I had known Tannis Nishibata through other teacher groups, and always enjoyed her company, but it was not until the summer institute of 1995 that she began to be a true collaborator with me. We both began work on our masters program together, and have taken the same courses ever since. She invited me to have lunch with her and her friends one day early in the summer institute. I felt a little self conscious; after all, Tannis and her friends are much younger than me. It seemed such a welcome relief, however, to go to lunch with them. They were kind and gentle; much easier on themselves and me than the women my own age often seemed to be. From that simple lunch has sprung a very necessary and important part of my life. Tannis and I have found that our lives within our classrooms NEED each other. And of course, our lives outside of our classrooms have joined in. I NEED to talk and share ideas with her about my classroom, and my writing. She informs my research and she is often able to point out for me, where my thinking is going. I think that in Tannis, I have discovered for myself what Wayne and Joan exemplified in their relationship.

In my own classroom, I want my students to experience the joy of working with another. As a result, we talk a lot about helping one another and learning from each other. I thrill to watch and listen as the children approach their peers for help with reading and writing. We work very hard to build a sense of "community" in our room; we look out for each other and we take responsibility for each other. We often have discussions about what is hurtful, and how to use encouraging speech.

I end this reflection with many questions. I wonder about the children in my class that do NOT seem to be making very many connections between their home and our classroom. I question my own capacity to really honour and value abilities in children that I do not understand or share. I am currently struggling with Keith, a child in my class who, in many ways, controls the other children. He is an obvious leader, but very competitive, and so how do I help him use his abilities in positive ways? And how do I convince the others that they do not have to be under his authority.

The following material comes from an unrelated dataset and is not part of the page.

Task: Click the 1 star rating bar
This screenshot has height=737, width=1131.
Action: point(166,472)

Considering myself as a student has in many ways opened up my eyes to myself as a teacher. I realize that who I am as a learner is something that I need to be constantly monitoring, and thinking about. As I turn my gaze from myself to the children in my classroom, I think I am more aware of their needs, and I want to respect their differences. I long to give to each of them, what has been granted to me as a learner. Acceptance. Understanding. And lots of questions.

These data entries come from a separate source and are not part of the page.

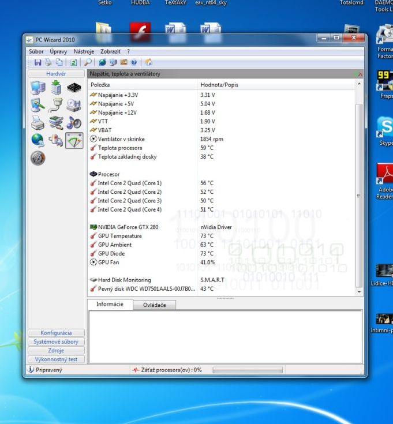Viewport: 393px width, 424px height.
Task: Click the Hodnota/Popis column header
Action: coord(219,85)
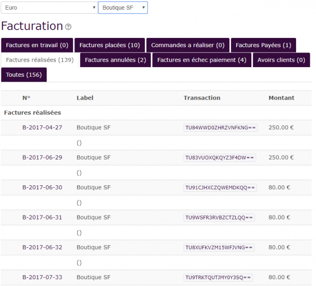316x286 pixels.
Task: Open invoice B-2017-07-33
Action: pyautogui.click(x=42, y=277)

Apple, Michael W. & Landon E. Beyer 1988 Social Evaluation of Curriculum. In: Landon E. Beyer & Michael W. Apple (Eds.) The Curriculum: Problems, Politics, and Possibilities. Albany, NY: State University of New York Press: 334-349.

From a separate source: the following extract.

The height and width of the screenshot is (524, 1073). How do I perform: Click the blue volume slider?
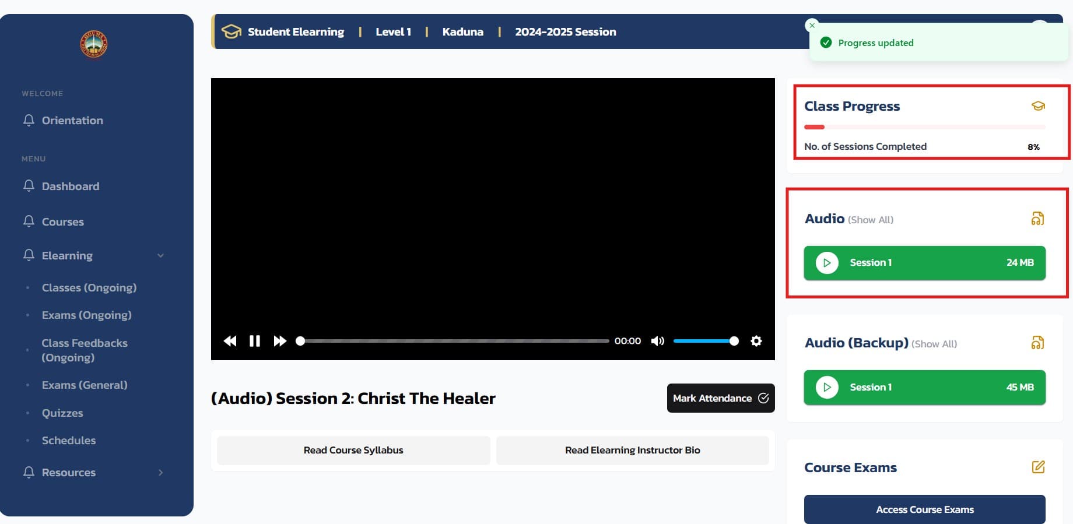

Connelly, Michael & Jean Clandinin 1988 Narrative: Your Personal Curriculum as a Metaphor for Curriculum and Teaching. In: Teachers as Curriculum Planners: Narratives of Experience. Toronto: OISE Press: 24-58.

Darling-Hammond, Linda 1993 Reframing the School Reform Agenda. Phi Delta Kappan, June: 753-761.

Gallas, Karen 1994 On Being an Aboriginal. In: The Languages of Learning: How Children Talk, Write, Dance, Draw and Sing Their Understanding of the World. New York: Teachers college Press: 1-11.

Serebrin, Wayne 1995 Chapter 3: Talking Our Way into Collaborative Inquiry. In: Empowering Ourselves to Inquire: Preservice Teacher Education as a Collaborative Enterprise. Doctoral Dissertation, Bloomington, IN: Indiana University: 59-94.

Zolotow, Charlotte 1987 My Grandson Lew. New York: HarperCollins Children's Book.